Los yugos persisten con su carga inhumana, doblegando existencia y corazones, y con el correr de los siglos hubo esmero en el perfeccionamiento de su eficacia.

Por todo ello, las palabras del Maestro suenan a música nueva, distinta, un desafío fraterno, una batalla justiciera sin lastimados, pues no viene a suplantar normas o estructuras, aún cuando éstas pudieran ser mejores que las anteriores.
La novedad, la grande y buena novedad está en Alguien, no en algo. La liberación de todas las cadenas, el alivio y el descanso de toda opresión se encuentra en Jesús de Nazareth, viviendo como Él vivía, amando como Él amaba.

Hemos de desaprender tantas cosas... Es menester volver a aprender de Cristo, de su corazón sagrado, de sus entrañas de misericordia, que desde la mansedumbre y la humildad todo cambia y todo comienza, pues así el Dios del universo se afinca en las almas, vida infinita en expansión.

Manso y humilde como un Niño, frágil como todos y cada uno de nosotros, hermano y Señor eterno.

Paz y Bien 

Guadalupe, Madre del Sol entre nosotros













Nuestra Señora de Guadalupe - Patrona de Latinoamérica

Para el día de hoy (12/12/17): 

Evangelio según San Lucas 1, 39-48






Éramos apenas los arrabales de la periferia imperial; en la extraña y dura mixtura de pueblos milenarios y conquistadores violentos, la Patria Grande aún no había llegado siquiera a la estatura de sueño compartido.
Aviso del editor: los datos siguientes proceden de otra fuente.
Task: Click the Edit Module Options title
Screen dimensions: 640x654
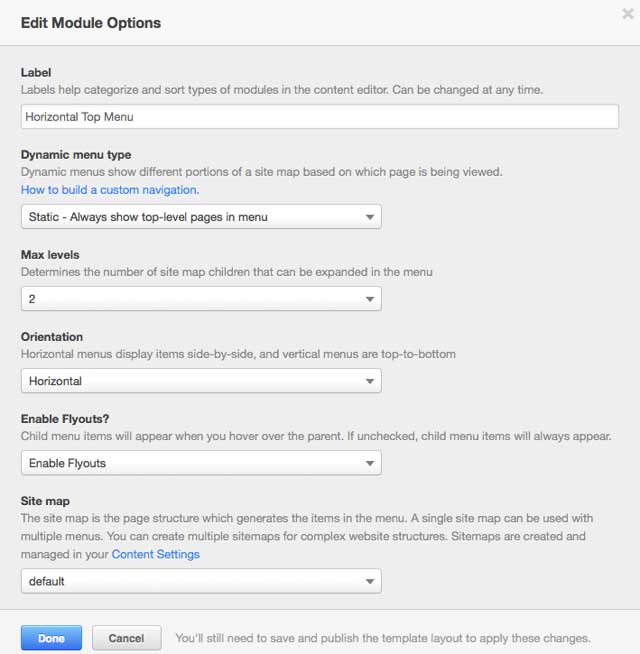Action: pos(90,22)
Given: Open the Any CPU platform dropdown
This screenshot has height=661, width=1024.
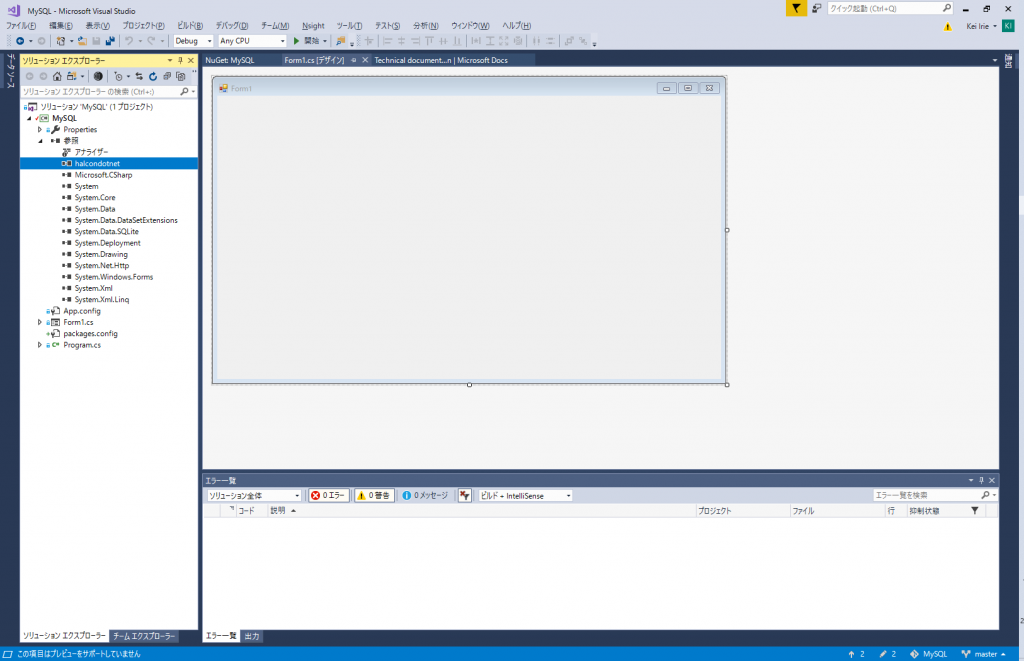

Pero aún así, Ella estaba. Y donde está la madre, está el Hijo.

Totalmente mujer, con la vida en ciernes, siempre dispuesta al auxilio, jamás demorando el socorro a los necesitados.
Una tilma increíble es señal perfecta: sus ojos bajos están inclinados hacia los hijos más pequeños, los que no cuentan, los despreciados, los ignorados, los que te reconocen y te saben cercana, tan nuestra y tan de Dios, canción magnífica de liberación de un Dios de Amor que es un Padre que nos ama y una Madre que nos cuida.

Cuando tus pies descalzos caminan esos cerros de soledad y abandono, la vida adormecida salta y festeja la presencia en tu corazón manso, de ese Dios que siempre cumple sus promesas, que derriba a los poderosos, que escucha a los oprimidos y sostiene a los humildes.

No hablaremos de polémicas, ni nos sumergiremos en intrincadas apologéticas. Ni de la contraposición de diosa nahuatl y Theotokos, ni del enfrentamiento de ideologías substanciosas y puntillosidades vaticanas. Nada de eso.
Sólo diremos que se trata de una cuestión de Madre, una cordial razón de amores y con eso nos basta, y por eso vivimos, y en esa causa nuestros pueblos caminan en tu esperanza.